Passage:
After four years in absence, Earl Sweatshirt released Some Rap Songs. This album name lives up to its intention, an underrepresented yet exclusive look to Earl’s situations in the past and current moments. This album focuses on lamenting his father’s death, ”hitting listeners with anxious mess all at once,” reinforcing prevalent mental health and dabbling casual vulnerabilities in his personal and fame life. Although Earl’s (MF Doom-inspired) flow stays stagnant for the most part, the production and lyricism are what complete the raw tracklist that emanates potent emotions.
Some Rap Songs is introspective, yet pays homage to mostly his parents. Rather than giving credit to his cult fan base, Earl raps about his absence and how he’s realized “he is a product of his parents,” rather than only being the product of his friends and fans. His cult fan-base is considerably demanding, to the point where Earl asks them to stop asking about his album because his father died.
Earl was one of the transversal influences on why people associate themselves supreme and Odd Future (the eleven member-ed rap group). Earl’s legacy begins in a culmination of the following:
“There were eleven members, and dozens more affiliated skateboarders and scenesters; the group had a homemade Web page where fans could download their homemade albums for free, as well as a photography blog, Golf Wang (it’s a spoonerism), and a constellation of Twitter accounts.”
From 2007 to 2015, Earl has released Doris in 2013 and I Don’t Like Shit, I Don’t Go Outside. These two albums didn’t place him into a certain category. They cut him his own lane. While 2016-2018 was the year of xans, codeine, mumble rap, Virgil Abloh, Louis Vuitton, and fashion integrated skateboarding, Earl’s retracted to his mysterious absence, releasing Some Rap Songs on November 30th, 2018. And in the span of 4 years in absence, Lil Peep and Mac Miller have died, XXXTentacion has started and ended his career, Tay K was charged with murder, and Kanye West turned into a ranting meme. In the chaos, Earl still stands out from the crowd: He’s real, and ironically tangible. He’s always “seemed to view success as both a cause for celebration and a burden.”

Problem to work on:
Rewrite the album review above, starting with "After four years" and going on through "emanates potent emotions.", replacing "lamenting" with "mourning".

Data excerpts:
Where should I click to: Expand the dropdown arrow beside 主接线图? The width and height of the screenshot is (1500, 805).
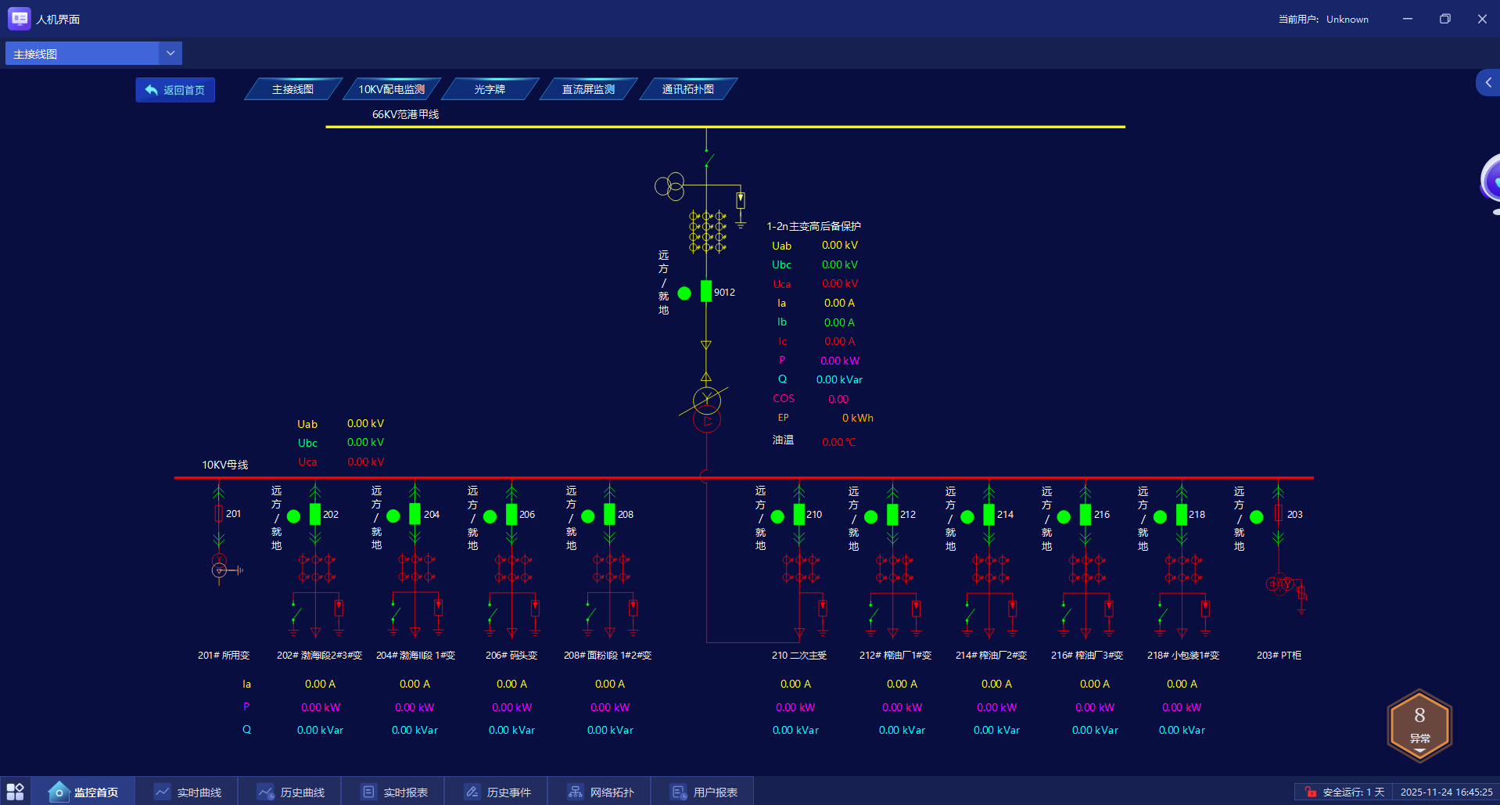(x=170, y=53)
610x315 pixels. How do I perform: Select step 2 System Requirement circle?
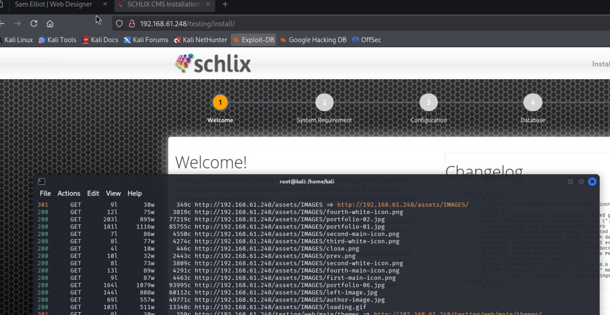324,103
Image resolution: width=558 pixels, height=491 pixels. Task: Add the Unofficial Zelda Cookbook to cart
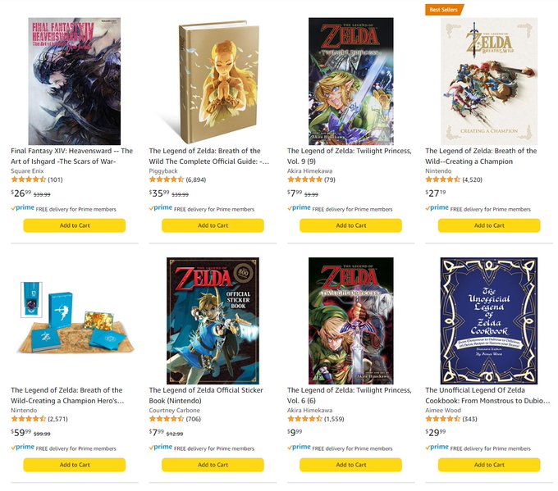(x=488, y=465)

Response to the exercise:
After four years in absence, Earl Sweatshirt released Some Rap Songs. This album name lives up to its intention, an underrepresented yet exclusive look to Earl’s situations in the past and current moments. This album focuses on mourning his father’s death, ”hitting listeners with anxious mess all at once,” reinforcing prevalent mental health and dabbling casual vulnerabilities in his personal and fame life. Although Earl’s (MF Doom-inspired) flow stays stagnant for the most part, the production and lyricism are what complete the raw tracklist that emanates potent emotions.